James' experiences iterate both dynamics of dys-identification at work: Having been born and experienced my developmental years as ablebodied I, James, have often positioned myself as "different" to my disabled research participants and have to some extent felt like an imposter researching their lives. In an attempt to alleviate these anxieties, I have become acutely aware of the history of exploitative research practices in both positivistic and interpretivist paradigms and I have sought to research within emancipatory framework (Oliver, 1992). This has involved engaging in reciprocal, collaborative, empathetic and reflexive research methods, adopting openly ideological research positions which highlight structural inequality and challenge oppression, and attempting to make a material difference to disabled people's lives in sport (2015a).

This is not to say that I have not been, and still am, guilty of reproducing ableist assumptions in the field. For example, I have presumed that participants would be able to greet me in a normative, ablebodied manner. This mistake is demonstrated when I first met a research participant called Anna who was an ex-Paralympic swimmer:

…in my nervousness [I] hastily stood up and held my hand out to greet her. Anna stood still and smiled at me as my mistake dawned on me.
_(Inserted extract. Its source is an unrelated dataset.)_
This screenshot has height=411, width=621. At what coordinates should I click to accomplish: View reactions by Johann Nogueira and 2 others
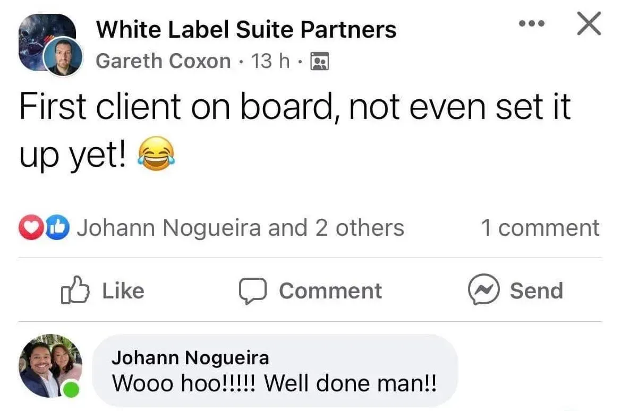pyautogui.click(x=241, y=228)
I had assumed her to inhabit a 'normal' body like my own, but Anna had no arms or hands to shake. (Brighton, 2015a: 165)

Although embarrassed of the implicit reproduction of my normative masculine embodiment, critical reflection of this encounter enabled me to develop a sensitivity towards the dynamics of bodily interaction between my body and the bodies of others in field relationships. Subsequently, in future research with wheelchair rugby players who have acquired spinal cord injury (SCI) and had impairment in their hands, I asked participants how they would like to be greeted and used this ritual in subsequent meetings. 6

My ableist understandings were not only exposed through my body in research, but also in interviews in which the disabled body was talked about. This is perhaps most strikingly revealed in this interaction with Matthew, a wheelchair basketball player, when he expressed his desire for amputating his impaired limbs following SCI:

James: Would you say that you have accepted being in a chair?

Matthew: Yeah, I am used to it being in a chair. This is who I am. I wanted my Doctor to cut my legs off at the hip – so I could walk on my hands, but he wouldn't do it! I was like, oh, what!
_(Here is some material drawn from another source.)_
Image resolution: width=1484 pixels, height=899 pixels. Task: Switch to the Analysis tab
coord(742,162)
James: Were you being genuine? (shocked)

Matthew: Yeah! I really wanted my legs off – I want them cut off so I can walk on my hands. 'Now', he said, 'if there is a medical reason we can get your legs working again then we can and will'. But I don't really want to… it would be easier [to move around] on my hands. My hands would be longer than my body so I would be able to walk. (Brighton, 2015a: 167).

Like the doctor, I tacitly reproduced ableist and bio-medical knowledge in doubting Matthew's desire to amputate parts of his body for purposes of functionality and manoeuvrability in favour of finding a medical cure and retaining limbs to promulgate aesthetic normalcy (Brighton, 2015a). Reflecting on this interview "shock" (Sands & Krumer-Nevo, 2006) I subsequently developed corporeal disability knowledge and an approach to research in which participant agency was central. This was essential in "cripping" normative hegemonic restrictions placed on disabled bodies and illuminating how disabled people may offer resistance against them in "unruly" ways (McRuer, 2006).
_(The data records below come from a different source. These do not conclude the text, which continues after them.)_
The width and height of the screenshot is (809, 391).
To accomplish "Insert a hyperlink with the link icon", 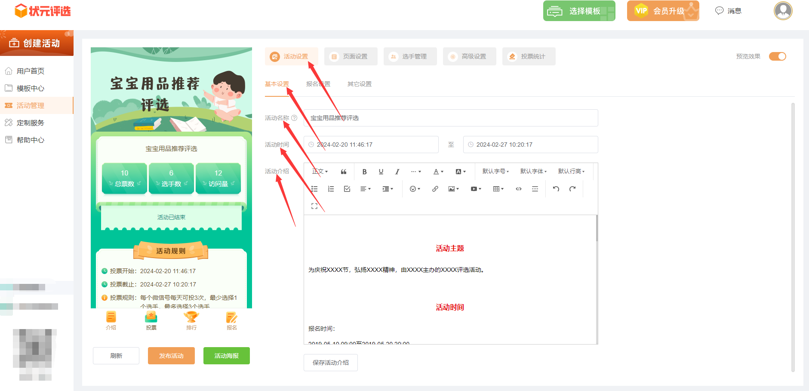I will tap(435, 189).
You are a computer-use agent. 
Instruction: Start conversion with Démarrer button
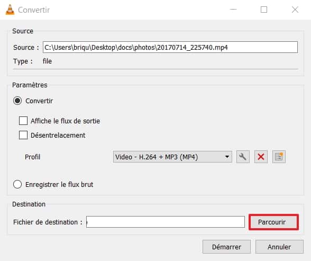click(226, 247)
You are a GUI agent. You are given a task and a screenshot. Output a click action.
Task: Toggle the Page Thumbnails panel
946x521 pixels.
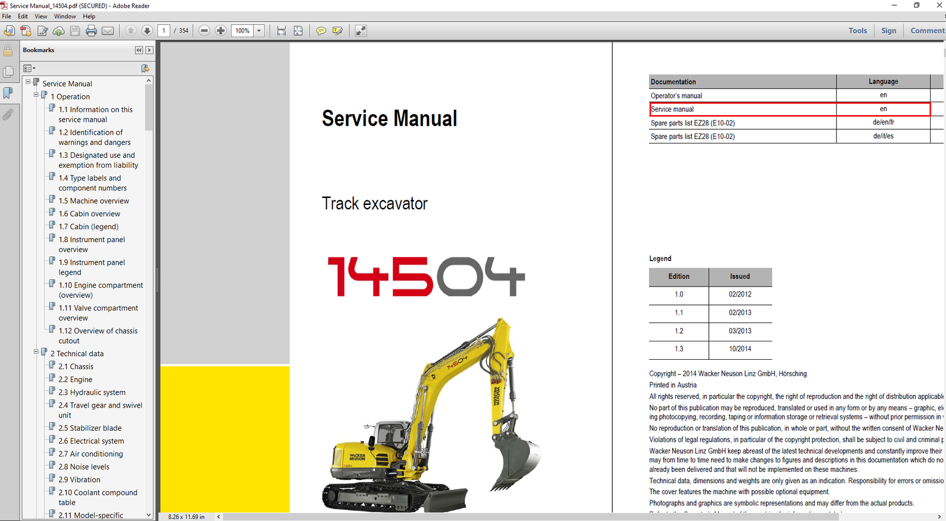[x=8, y=72]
These "revelatory moments" (Trigger, Forsey & Meurk, 2012) in the field have exposed my entrapment in ableist epistemic framework (Svendby, Romsland & Moen, 2018). It made me appreciate the view point of some disability scholars such as Branfield (1998) who suggest that ablebodied researchers are unable to ideologically engage in emancipatory disability research. At the same time, by reflecting on these ableist "naturalised" understandings and developing a critical disability epistemology, I hope that my journey as a researcher might aid other ablebodied researchers who engage in disability studies research. 7 Central to this process is returning to Kay's initial query in asking "What am I doing here?" A question reiterated by disabled participants who were curious as to my interest in them. Telling stories of growing up with a disabled father and experiencing my own bodily interruption, albeit a minor one (a chronically degenerative knee) revealed embodied vulnerabilities and enabled shared identifications with participants. These "confessions" of experiencing impairment along with my developing "disability consciousness" (Berger, 2008; 2016) eased participants' scepticism around my ideological positioning, fostered a mutual sense of compassion and empathy, and facilitated dyadic relationships. Once my personal relationship to disability was clear, and as our relationships became more reciprocal as my fieldwork progressed, bodily "difference" between my disabled participants and I became less conscious.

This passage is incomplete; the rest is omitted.